Jobos Bay is a exemplary tropical estuary with five distinct habitat types grading roughly from the ocean landward: coral reefs, seagrass beds, mangrove forests, mudflats and evergreen littoral forests. Jobos is the second largest estuary in Puerto Rico by total area, and the largest (by a factor of three) by total coastline. The Jobos mangroves are estimated to comprise 42.6% of that habitat type on the south coast of Puerto Rico.

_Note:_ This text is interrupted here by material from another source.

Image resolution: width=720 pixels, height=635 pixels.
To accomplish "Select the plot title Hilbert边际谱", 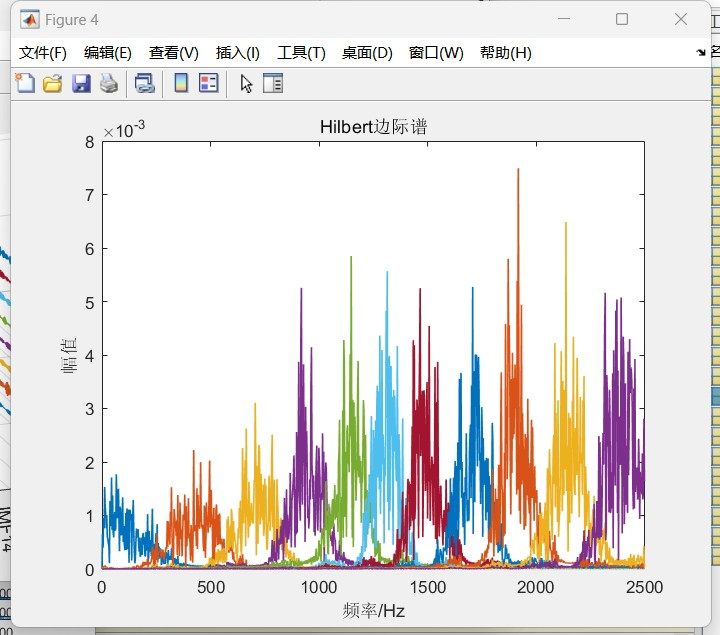I will click(374, 127).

At least seven endangered animal species can be found at Bahía de Jobos: the yellow-shouldered blackbird (Agelaius xanthomus), the hawksbill sea turtle (Eretmochelys imbricata), the leatherback sea turtle (Dermochelys coriacea), the West Indian manatee (Trichechus manatus), mountainous star coral (Orbicella faveolata), elkhorn coral (Acropora palmata) and staghorn coral (Acropora cervicornis). A critical habitat designation was granted particularly for the green sea turtle and the manatee.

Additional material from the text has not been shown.